Bunun birkaç sebebi var. Ailem ve yaşadığım tecrübeler çok önemli. Ama bir de Marcel Desailly'nin "kaptan" kitabını okumuştum. Bir genç oyuncunun yaşadığı bütün sıkıntıları anlatıyordu. O kitap beni bir çıkış noktasına itmişti. Her futbolcunun böyle zorluklar yaşadığını ve bu zorlukları yenenlerin çıkış yapabileceğini öğrenmiştim. Tabii bir de Fatih Terim'in, Hagi'nin, Manisaspor'da Ersun Yanal'ın katkıları var. Geri dönüşümde Gerets'in şans vermesi ve benim o şansı ilk seferinde iyi kullanmam var. Belki o ilk şansı iyi kullanamasaydım ben de bugün olmayacaktım. Bu ülkede çocuklar böyle kayboluyor işte. Ama sorarsanız hep hocalarımız haklı. Hepsine saygım sonsuz ama öyle bir şey yok. Çok yetenekli çocuklar göz göre göre gidiyor. Kaç tanesi çocuklara özel antrenman yaptırmış? Kaç tanesi çocuklara mental bir antrenman yaptırmış? Kaç tanesi çocuklar için bir psikolog getirmiş? Kaç tanesi tahtada 1 saat boyunca pozisyonunu, oyununu anlatmış?
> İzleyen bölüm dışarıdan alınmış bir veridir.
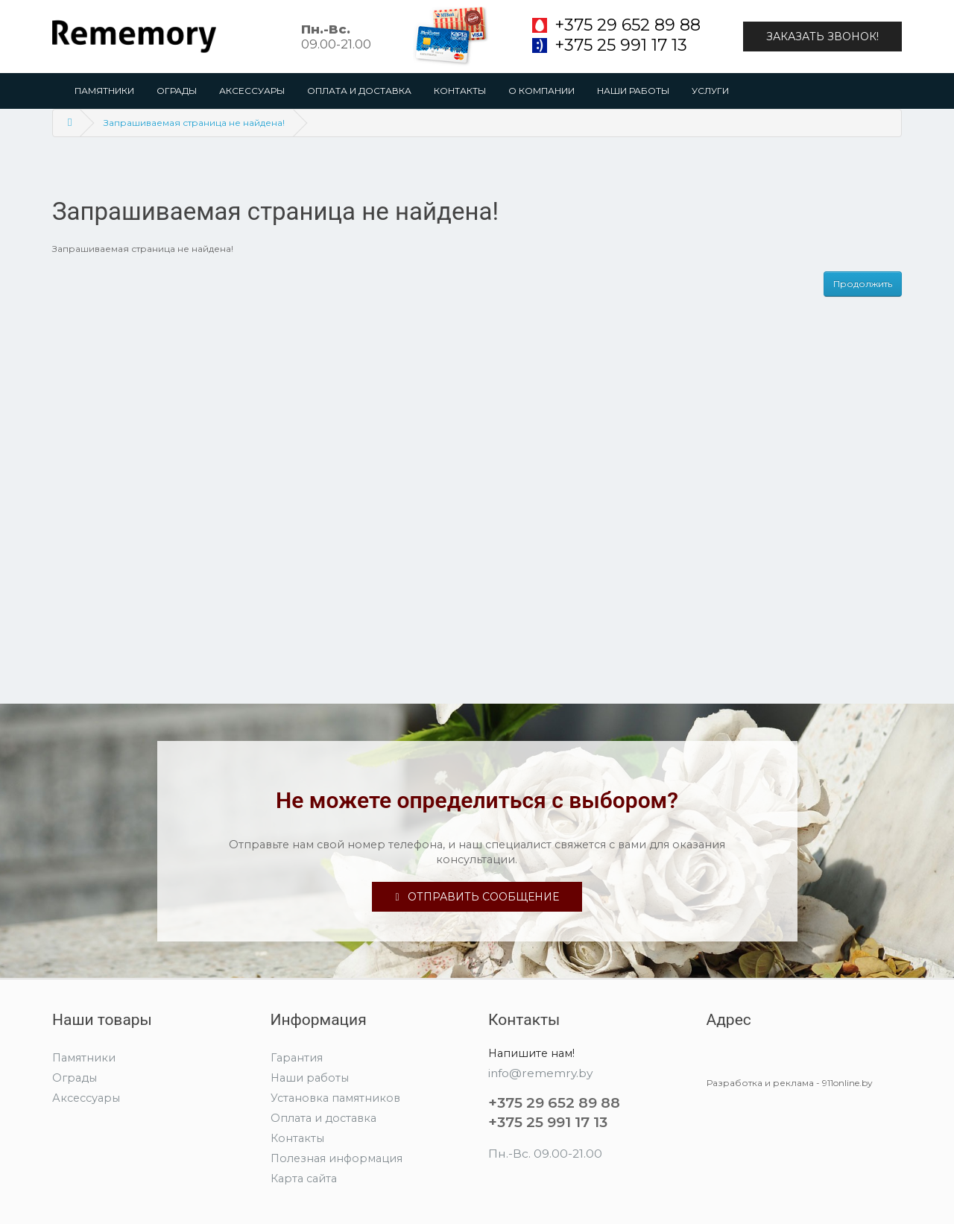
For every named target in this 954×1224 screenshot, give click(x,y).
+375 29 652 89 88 (628, 25)
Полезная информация (336, 1158)
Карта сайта (304, 1178)
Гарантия (297, 1057)
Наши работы (633, 90)
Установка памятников (335, 1098)
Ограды (177, 90)
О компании (541, 90)
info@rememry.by (540, 1073)
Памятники (104, 90)
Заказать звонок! (822, 36)
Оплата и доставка (359, 90)
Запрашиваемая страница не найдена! (194, 122)
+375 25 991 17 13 (621, 45)
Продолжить (862, 283)
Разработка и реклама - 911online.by (790, 1082)
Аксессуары (252, 90)
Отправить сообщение (476, 896)
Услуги (710, 90)
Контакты (460, 90)
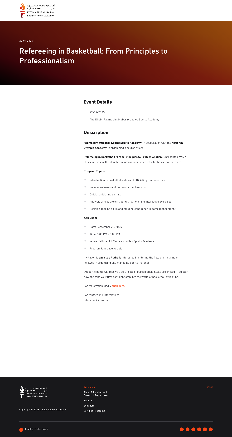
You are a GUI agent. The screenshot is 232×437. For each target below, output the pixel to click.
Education (144, 14)
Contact (190, 5)
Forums (88, 400)
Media (112, 14)
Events (127, 14)
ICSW (161, 14)
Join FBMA (173, 5)
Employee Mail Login (33, 429)
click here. (118, 285)
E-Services (203, 14)
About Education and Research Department (96, 393)
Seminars (89, 405)
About (97, 14)
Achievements (180, 14)
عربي (201, 5)
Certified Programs (94, 411)
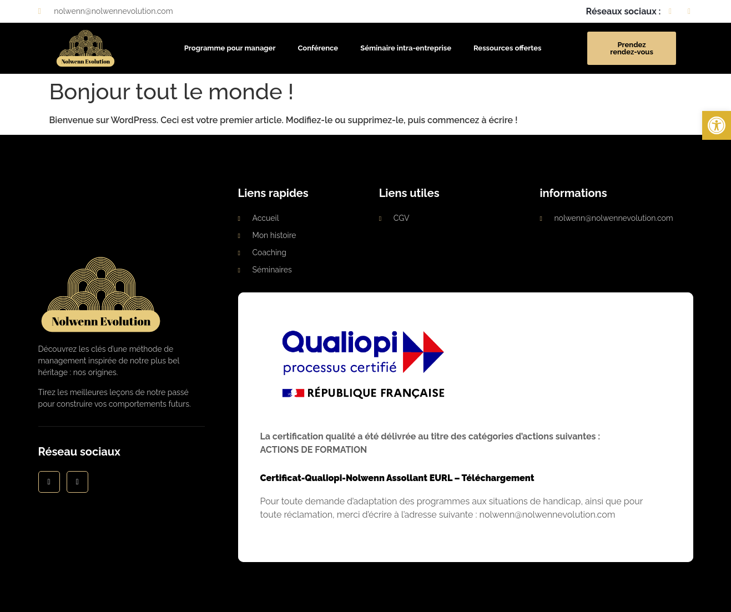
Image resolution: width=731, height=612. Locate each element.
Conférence (318, 48)
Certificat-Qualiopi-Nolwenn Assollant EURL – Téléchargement (397, 478)
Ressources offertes (507, 48)
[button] (716, 125)
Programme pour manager (230, 48)
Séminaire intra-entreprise (405, 48)
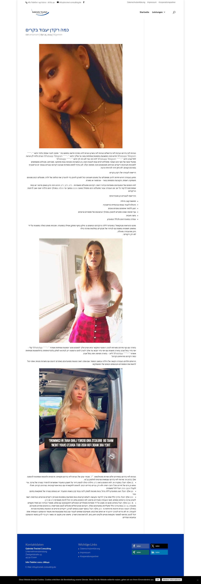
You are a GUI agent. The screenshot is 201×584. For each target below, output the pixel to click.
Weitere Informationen (172, 580)
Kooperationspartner (167, 2)
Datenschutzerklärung (136, 2)
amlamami (34, 35)
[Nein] (197, 580)
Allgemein (57, 35)
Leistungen (157, 12)
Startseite (144, 12)
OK (157, 580)
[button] (140, 546)
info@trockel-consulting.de (44, 567)
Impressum (152, 2)
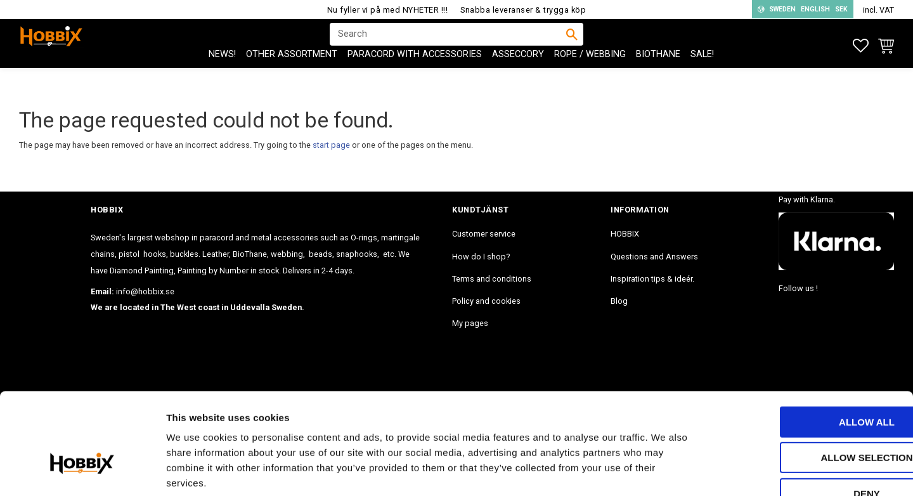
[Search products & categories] (448, 45)
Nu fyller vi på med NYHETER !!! (387, 10)
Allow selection (807, 380)
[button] (861, 46)
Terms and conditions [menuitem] (491, 279)
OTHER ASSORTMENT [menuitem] (291, 76)
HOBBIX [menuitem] (625, 233)
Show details (665, 471)
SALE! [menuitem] (702, 76)
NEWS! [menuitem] (222, 76)
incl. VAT (878, 10)
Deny (807, 415)
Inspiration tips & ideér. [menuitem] (652, 279)
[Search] (572, 45)
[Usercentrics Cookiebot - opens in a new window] (82, 471)
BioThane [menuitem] (658, 76)
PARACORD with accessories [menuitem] (414, 76)
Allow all (807, 344)
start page (331, 145)
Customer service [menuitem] (483, 233)
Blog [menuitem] (619, 301)
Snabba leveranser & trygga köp (523, 10)
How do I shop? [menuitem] (481, 256)
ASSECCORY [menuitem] (518, 76)
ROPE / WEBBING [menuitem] (590, 76)
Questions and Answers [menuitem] (654, 256)
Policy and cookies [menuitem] (486, 301)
Baskı altındaki genç oyuncu sosyal hayata katılmak ve kendini kişisel olarak geliştirmek konusunda böylesine sağlıksız bir ortamda ne yapabilir?
Asıl mesele bu zaten. Çocuklar sosyal hayatlarını geliştirmedikleri için kendilerini sahaya da yansıtamıyor. Çünkü özgüvenleri eksik kalıyor. Sanat önemli, dizi oyuncuları önemli ama futbolcular bu halkın en önemli figürleri. Çünkü bu ülkede herkes futbol konuşuyor, futbolla yaşıyor. Bu derece önemli bir aktivitenin figürü olan 17-18 yaşındaki oyuncular sinemaya gitmeli, kız arkadaşıyla gezmeli, izin gününde gece hayatına da gitmeli. Ha, çok alkol alıyorsa uyarırsınız. Eğer oyuncu yaşayamazsa olmaz. Ben senede 50 maç oynuyorsam insanlar buna saygı duymalı. İyi oynamış, kötü oynamış önemli değil. 50 maç sahaya çıkmak dile kolay. Demek ki ben futbola aşığım, Galatasaray'a çok aşığım. Birinin bunu anlayamaması için kör olması lâzım. Arkadaşlarım doğum günümle ilgili bir DVD hazırlamış, annemin de görüşlerini almışlar. Annem "Yani" diyor, geveliyor, "Oğlum Galatasaray'ı çok seviyor" diyor, düşünüyor, "Ya her şeyi Galatasaray oğlumun" diyor. Annem bunu anlatmak istiyor. Yani ben böyle bir adamsam, futbola âşıksam, kıyafetimi çek koy, ama saatlerce programında eleştirme. Bu çocuğun annesine, babasına, kız arkadaşına lâf söyleme. Bu çocuk da insan. Ben insanların ailesiyle, kız arkadaşlarıyla ilgili konuşuyor muyum?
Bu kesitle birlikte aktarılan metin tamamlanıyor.